Start of Reading text

Defining a custom dataset is done in two steps, first defining your custom pytorch dataset and afterwards setting up its config file.

  1. Defining your pytorch Dataset, thereby consider that the following structure is required ( mainly pytorch basic) and see the dummy below:

    • _init_(self, custom_args, split, transforms):
      • custom_args: your custom input arguments (for example data_root etc.). They will be given to your dataset from the config file (see below).
      • split: one of the following strings: ["train","val","test"]. To define if train, validation or test set should be returned.
      • transforms: Albumentations transformations
    • _getitem_(self, idx):
      • getting some index and should the output should look similar to: return img, mask
      • with img.shape = [c, height, width] and mask.shape = [height, width], where c is the number of channels. For example c=3 if you use RGB data.
    • __len(self)__:
      • return the number of samples in your dataset, something like: return len(self.img_files)

End of Reading text
Start of Records

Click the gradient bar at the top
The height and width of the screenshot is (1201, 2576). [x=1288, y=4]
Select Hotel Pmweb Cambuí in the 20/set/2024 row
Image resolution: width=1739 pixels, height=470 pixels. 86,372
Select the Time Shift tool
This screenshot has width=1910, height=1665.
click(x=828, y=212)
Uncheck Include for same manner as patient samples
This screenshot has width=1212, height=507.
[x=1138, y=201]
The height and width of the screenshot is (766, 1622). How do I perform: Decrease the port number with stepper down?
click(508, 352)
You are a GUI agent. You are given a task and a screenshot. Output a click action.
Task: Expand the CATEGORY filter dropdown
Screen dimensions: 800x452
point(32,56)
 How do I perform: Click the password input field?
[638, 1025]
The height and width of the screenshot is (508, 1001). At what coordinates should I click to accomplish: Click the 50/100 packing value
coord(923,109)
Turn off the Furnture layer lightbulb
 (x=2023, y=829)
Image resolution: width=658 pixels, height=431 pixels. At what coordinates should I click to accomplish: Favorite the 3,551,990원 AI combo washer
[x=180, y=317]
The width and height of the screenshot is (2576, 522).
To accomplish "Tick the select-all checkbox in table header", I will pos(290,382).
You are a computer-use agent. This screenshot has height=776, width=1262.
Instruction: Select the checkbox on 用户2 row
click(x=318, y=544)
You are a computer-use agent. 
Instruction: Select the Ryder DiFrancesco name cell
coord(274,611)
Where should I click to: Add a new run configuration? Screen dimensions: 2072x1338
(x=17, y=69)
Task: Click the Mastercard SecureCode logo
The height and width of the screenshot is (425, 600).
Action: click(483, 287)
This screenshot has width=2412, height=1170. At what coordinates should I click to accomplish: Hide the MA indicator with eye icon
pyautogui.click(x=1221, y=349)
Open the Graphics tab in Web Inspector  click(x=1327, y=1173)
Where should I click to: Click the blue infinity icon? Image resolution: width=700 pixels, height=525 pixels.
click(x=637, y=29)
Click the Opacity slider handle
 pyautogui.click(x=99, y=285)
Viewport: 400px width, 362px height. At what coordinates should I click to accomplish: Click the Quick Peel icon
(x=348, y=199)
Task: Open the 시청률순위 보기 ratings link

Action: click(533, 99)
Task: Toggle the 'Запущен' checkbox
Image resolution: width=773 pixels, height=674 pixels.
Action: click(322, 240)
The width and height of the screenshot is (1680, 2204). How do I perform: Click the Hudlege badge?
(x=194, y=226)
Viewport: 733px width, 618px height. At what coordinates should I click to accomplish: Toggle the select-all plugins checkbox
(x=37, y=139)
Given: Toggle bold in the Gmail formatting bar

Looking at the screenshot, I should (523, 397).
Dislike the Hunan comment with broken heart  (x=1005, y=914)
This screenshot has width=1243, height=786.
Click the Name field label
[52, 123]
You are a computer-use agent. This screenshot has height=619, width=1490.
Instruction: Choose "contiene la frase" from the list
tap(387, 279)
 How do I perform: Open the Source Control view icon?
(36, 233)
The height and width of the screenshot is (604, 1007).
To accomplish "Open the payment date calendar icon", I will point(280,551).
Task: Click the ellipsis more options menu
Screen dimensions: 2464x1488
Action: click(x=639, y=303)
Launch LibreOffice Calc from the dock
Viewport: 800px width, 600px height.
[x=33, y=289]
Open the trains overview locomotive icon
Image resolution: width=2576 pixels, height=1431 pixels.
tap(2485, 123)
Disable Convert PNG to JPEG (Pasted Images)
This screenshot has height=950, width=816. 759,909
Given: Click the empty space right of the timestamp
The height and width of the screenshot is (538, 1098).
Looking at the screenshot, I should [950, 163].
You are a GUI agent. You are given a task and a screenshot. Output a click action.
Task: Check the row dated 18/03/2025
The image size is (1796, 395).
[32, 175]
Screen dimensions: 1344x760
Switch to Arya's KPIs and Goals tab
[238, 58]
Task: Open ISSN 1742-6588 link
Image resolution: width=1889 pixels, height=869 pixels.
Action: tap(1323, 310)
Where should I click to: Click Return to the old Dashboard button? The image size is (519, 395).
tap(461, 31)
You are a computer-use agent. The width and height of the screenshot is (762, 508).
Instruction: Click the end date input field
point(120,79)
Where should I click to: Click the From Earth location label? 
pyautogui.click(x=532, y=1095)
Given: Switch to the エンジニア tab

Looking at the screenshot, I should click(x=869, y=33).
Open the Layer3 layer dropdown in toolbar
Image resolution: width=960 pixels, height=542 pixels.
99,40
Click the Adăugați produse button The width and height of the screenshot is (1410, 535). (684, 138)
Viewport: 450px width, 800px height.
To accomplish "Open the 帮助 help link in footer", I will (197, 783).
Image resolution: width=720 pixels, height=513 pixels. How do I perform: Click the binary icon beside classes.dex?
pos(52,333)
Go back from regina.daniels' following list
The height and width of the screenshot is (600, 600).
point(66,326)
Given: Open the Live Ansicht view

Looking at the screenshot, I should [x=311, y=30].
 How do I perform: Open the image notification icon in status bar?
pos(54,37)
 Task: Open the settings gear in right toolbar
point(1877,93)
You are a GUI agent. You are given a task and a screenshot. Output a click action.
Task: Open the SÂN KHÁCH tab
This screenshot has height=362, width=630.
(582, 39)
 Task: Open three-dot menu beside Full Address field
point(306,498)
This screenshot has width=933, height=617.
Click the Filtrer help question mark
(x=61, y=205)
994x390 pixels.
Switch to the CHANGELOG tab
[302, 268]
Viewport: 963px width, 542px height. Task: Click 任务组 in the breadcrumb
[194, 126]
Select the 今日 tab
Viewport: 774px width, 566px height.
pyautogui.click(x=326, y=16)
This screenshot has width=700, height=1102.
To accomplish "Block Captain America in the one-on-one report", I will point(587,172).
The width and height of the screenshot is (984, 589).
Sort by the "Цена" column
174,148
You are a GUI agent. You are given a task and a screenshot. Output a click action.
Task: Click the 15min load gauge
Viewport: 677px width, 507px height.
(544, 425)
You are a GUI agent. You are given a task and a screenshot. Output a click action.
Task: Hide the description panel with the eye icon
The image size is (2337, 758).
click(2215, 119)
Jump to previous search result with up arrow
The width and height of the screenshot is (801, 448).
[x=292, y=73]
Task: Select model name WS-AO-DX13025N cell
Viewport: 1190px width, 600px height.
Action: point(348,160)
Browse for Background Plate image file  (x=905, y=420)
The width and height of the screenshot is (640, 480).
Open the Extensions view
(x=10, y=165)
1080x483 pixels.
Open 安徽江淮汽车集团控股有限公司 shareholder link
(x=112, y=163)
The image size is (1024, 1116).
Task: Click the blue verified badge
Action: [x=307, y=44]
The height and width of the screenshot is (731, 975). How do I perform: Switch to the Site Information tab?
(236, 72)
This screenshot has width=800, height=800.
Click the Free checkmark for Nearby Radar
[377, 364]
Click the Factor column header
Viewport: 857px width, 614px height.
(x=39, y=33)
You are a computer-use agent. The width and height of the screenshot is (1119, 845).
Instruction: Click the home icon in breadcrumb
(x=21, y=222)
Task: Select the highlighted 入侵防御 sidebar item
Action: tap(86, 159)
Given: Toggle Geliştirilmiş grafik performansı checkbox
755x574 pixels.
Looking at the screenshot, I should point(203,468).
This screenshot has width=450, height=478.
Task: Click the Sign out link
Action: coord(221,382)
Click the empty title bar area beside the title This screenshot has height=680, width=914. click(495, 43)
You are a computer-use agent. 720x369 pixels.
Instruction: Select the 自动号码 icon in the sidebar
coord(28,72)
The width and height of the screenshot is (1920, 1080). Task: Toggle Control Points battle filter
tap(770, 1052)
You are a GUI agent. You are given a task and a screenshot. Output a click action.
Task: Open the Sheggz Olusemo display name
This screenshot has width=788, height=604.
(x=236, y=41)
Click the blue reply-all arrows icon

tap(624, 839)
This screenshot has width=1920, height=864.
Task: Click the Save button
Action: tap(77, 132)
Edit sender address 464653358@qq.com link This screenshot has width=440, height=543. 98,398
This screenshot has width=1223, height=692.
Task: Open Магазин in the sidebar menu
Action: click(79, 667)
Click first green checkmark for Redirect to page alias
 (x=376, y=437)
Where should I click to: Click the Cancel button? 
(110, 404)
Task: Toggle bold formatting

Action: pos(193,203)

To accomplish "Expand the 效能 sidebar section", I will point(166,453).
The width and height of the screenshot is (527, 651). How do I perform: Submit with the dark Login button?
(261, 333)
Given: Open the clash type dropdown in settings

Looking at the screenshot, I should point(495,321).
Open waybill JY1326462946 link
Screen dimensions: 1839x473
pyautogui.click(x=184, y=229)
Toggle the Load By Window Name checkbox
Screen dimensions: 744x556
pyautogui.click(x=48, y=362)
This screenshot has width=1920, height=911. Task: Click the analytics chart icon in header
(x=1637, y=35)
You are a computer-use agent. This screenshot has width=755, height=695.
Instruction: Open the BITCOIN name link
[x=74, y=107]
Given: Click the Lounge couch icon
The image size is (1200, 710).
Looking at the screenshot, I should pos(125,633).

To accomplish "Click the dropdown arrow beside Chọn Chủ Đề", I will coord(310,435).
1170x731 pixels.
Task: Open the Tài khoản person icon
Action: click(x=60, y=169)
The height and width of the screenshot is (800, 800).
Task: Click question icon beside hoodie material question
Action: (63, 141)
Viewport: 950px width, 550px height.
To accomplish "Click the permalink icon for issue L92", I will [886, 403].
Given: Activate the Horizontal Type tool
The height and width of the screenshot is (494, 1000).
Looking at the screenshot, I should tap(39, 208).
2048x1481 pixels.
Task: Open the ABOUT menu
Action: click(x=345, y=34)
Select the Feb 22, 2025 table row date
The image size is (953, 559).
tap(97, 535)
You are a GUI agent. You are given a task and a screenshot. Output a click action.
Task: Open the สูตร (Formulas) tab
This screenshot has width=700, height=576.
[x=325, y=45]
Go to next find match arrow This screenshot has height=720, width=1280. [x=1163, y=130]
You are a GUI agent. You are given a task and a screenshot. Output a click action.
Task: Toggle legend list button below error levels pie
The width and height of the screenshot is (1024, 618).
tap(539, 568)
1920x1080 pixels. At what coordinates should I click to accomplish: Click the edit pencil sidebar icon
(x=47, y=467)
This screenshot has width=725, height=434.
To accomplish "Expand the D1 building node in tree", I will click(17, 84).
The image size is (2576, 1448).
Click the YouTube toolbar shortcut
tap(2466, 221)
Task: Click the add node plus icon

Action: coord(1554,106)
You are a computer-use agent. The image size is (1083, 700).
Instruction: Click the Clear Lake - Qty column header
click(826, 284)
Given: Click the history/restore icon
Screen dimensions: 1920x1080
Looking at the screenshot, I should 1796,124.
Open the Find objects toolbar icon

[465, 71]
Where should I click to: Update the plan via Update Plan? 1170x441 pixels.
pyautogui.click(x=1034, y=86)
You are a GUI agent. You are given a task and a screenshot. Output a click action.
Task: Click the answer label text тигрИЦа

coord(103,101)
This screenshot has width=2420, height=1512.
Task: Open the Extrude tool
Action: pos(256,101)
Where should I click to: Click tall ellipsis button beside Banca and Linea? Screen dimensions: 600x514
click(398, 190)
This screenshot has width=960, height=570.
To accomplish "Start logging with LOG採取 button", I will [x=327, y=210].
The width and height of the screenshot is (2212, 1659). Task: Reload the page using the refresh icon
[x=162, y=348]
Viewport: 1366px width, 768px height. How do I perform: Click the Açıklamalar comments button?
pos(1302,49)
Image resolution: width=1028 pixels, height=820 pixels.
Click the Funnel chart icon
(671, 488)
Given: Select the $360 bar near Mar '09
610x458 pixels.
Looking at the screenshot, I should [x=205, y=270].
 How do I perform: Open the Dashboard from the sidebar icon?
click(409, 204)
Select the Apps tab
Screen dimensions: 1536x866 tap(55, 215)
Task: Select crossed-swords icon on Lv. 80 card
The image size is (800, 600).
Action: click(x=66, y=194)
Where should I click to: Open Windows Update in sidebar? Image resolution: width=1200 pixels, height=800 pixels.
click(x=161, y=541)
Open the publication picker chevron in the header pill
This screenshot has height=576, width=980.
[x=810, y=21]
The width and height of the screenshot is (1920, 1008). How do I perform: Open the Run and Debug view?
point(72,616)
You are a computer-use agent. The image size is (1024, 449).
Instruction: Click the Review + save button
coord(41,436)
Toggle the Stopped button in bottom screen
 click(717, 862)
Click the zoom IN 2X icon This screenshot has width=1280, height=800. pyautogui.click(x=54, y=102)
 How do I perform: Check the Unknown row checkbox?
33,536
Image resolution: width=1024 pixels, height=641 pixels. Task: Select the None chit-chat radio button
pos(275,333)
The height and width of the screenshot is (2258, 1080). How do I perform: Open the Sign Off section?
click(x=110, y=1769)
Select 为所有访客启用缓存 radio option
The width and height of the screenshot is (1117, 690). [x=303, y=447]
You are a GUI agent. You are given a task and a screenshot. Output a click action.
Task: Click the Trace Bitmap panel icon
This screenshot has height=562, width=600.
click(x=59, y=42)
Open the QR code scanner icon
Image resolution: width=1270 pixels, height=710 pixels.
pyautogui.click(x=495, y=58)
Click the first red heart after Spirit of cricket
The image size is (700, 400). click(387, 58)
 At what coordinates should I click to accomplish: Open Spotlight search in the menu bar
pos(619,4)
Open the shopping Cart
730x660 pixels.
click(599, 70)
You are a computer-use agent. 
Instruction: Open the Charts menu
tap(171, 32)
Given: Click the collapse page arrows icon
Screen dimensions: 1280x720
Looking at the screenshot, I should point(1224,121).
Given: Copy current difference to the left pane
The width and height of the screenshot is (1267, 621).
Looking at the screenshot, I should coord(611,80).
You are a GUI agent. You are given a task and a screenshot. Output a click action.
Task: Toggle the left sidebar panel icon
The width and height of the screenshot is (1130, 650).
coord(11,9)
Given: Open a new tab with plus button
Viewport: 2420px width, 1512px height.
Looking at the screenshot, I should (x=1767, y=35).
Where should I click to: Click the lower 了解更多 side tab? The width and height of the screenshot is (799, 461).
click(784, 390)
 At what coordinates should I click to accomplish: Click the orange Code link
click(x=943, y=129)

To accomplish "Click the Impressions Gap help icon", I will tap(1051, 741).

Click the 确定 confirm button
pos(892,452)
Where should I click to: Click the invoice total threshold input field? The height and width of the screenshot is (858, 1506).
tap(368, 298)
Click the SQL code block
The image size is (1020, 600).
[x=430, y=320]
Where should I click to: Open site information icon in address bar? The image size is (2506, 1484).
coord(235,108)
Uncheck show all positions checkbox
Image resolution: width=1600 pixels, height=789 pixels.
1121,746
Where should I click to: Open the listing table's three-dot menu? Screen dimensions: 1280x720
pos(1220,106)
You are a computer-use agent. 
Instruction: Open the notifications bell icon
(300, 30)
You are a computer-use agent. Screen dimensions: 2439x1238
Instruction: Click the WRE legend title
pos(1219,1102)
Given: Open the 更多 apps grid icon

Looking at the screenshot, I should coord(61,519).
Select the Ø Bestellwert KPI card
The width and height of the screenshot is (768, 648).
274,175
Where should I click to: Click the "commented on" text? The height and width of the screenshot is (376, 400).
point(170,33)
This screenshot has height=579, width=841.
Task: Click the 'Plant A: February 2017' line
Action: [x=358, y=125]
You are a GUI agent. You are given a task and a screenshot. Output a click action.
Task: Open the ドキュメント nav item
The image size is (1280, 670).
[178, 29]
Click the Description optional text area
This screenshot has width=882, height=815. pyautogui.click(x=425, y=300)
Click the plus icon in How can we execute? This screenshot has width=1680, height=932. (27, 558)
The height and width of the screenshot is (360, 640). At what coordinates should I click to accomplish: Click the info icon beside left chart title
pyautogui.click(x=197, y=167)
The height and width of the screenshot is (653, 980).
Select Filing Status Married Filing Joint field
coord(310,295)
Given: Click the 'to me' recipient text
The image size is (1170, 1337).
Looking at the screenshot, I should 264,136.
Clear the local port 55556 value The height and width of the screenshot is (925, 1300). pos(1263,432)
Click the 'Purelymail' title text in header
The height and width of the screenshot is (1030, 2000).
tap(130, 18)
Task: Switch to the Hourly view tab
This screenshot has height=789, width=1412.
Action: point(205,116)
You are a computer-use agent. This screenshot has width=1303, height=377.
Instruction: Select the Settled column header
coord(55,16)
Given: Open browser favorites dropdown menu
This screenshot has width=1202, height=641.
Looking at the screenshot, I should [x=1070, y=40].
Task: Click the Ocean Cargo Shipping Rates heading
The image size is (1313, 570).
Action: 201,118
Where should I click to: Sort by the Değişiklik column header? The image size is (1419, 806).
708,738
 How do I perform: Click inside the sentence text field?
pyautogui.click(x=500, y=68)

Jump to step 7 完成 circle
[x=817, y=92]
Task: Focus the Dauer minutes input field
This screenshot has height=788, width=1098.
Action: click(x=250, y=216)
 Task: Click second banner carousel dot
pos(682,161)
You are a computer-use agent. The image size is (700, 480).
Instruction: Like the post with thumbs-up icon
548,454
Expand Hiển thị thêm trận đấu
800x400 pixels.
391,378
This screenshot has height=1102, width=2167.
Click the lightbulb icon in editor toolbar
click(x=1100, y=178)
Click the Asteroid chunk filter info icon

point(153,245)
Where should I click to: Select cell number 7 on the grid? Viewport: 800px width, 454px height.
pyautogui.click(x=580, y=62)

End of Records

**Work to do**
Continue the guide to defining a custom PyTorch dataset from the point where it ends. The rows have no role here.

**Answer to the task**
    class Custom_dataset(torch.utils.data.Dataset):
     def __init__(self,root,split,transforms):
         # get your data for the corresponding split
         if split=="train":
              self.imgs = ...
              self.masks = ...
         if split=="val" or split=="test":       # if you have dont have a test set use the validation set
              self.imgs = ...
              self.masks = ...
         
         # save the transformations
         self.transforms=transforms
    
     def __getitem__(self, idx):
         # reading images and masks as numpy arrays
         img =cv2.imread(self.imgs[idx])
         img = cv2.cvtColor(img, cv2.COLOR_BGR2RGB)  # cv2 reads images in BGR order
    
         mask=cv2.imread(self.masks[idx],-1)
    
         # thats how you apply Albumentations transformations
         transformed = self.transforms(image=img, mask=mask)
         img = transformed['image']
         mask = transformed['mask']
         
         return img, mask.long()
    
     def __len__(self):
         return len(self.imgs)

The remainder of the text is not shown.